Friday, December 21, 2012


People seemed to appreciate the 1960s/1970s fond memories of Harold Stinson - long-serving maths master of Brigg Grammar School - penned for our little Brigg People column that appears each week in the Scunthorpe Telegraph. Many thanks to those who took the trouble to comment - in person or by email. If you haven't seen the piece we penned, follow this link 
We can't remember if it was Harold, or another maths master, who once took us on to the school field to measure the height of the boarding house through the use of "Tan Trig" - opposite over adjacent, or was it COS or SIN? If you paced out the distance to the boarding house (fording The Moat) and knew the angle from ground level to the top of the roof, you could measure the height.
In today's gadget-ridden world, it's hard to believe that we used to consult a book of written tables to formulate the answer.
I remember "thinking out of the box" and using my book of Log tables to work out cricket batting and bowling averages, rather than relying on long division.
A recent issue of educational debate has been whether young pupils should be permitted to use calculators in tests/exams, which just goes to show how things have progressed over the past 30-40 years.
Headmaster H. B. (Brian) Williams (pictured above) taught our set of strugglers for maths one year (1970?). We are sure this very busy man had much better things to do, but he clearly relished a challenge. The Head must have found it very hard going!  We took the pic a couple of years ago at St John's Church when the wise one returned to Brigg from his home in the Louth area to attend a funeral service. 


gmsmith said...

Oh the days of logarithms and slide rules . Trouble was you never had your book of log tables to hand when wishing to calculate distances for a spot of DIY .
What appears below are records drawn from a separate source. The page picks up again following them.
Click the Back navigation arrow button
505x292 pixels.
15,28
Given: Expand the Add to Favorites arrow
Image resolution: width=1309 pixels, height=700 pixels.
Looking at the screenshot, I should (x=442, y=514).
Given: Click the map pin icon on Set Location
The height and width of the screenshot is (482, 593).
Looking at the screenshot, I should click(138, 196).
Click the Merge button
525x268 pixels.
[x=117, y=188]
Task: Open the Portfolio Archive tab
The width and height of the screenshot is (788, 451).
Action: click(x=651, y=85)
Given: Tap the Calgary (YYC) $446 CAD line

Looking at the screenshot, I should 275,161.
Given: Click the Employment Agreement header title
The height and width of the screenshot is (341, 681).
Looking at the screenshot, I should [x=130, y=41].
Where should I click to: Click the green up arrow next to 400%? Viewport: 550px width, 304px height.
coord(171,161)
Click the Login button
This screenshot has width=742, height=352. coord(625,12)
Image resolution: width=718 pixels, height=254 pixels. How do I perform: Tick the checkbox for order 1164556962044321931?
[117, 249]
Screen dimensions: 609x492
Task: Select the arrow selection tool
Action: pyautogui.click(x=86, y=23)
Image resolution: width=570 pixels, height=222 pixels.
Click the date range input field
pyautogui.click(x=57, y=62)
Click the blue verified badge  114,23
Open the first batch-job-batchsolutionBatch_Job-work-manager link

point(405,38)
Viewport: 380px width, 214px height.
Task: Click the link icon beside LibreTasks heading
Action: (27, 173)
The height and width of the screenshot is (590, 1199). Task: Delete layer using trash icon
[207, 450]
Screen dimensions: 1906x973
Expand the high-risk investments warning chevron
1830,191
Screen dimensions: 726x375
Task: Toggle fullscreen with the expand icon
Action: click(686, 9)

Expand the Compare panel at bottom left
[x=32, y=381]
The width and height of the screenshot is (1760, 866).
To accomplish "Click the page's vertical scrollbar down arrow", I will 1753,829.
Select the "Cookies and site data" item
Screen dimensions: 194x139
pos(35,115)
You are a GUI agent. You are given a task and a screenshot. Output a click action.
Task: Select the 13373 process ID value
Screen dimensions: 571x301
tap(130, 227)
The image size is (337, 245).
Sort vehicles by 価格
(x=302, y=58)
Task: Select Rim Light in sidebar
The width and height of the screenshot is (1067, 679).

Do schools still have the brown shoes for indoors , black for outdoors uniform policy ?

Children today must have no idea where the cape and mortar board hat originated but Harold and a few others always wore them in the days of Brigg Grammar Scool.

Ken Harrison said...

Yep - Tan = Opp (Right angled tri)

So height (opp) = Tan (angle)x baseline + ht of eye (observation point)

But it's dead simps if the Tan angle is 45 degrees (Tan = 1) as the ht is = to the baseline length + ht of eye above ground.

Ken Harrison said...

With DIY, gmsmith, one is often using basic trig absent-mindedly....For example, the 3:4:5 ratio for making a rt-angled triangle.......and checking the diagonals (ensuring that they are equal) to make sure a framework (everything from a door-frame to a sport's pitch) is square.

Ken Harrison said...

PS @gmsmith - it's a GOWN not a's not Batman!!

Ken Harrison said...

Motarboard - academic cap - thought to related to the biretta (RC clergy headdress).....accepting that early studies at uni's orientated around the Classics - Greek, Latin and Divinity.....and students had to attend daily religious worship.
Later, faculties, such as Law, Maths and Medicine were introduced
(John Nelthorpe studied Law at Cambridge)
For info - actual exmainations were not introduced until the C19th. Before then, undergraduates just had to attend seminars/private tutorials.

To gain a place at Oxbridge, for example, applicants still needed Latin until the 1960's

gmsmith said...

It was cape and mortar board in the Dandy and Beano Ken , however, since their recent demise my weekly read has had to change so I will glean my info from that other kids comic The Financial Times .
How Scoop never mentioned Adeste Fidelus and Fortitudine I will nevr know.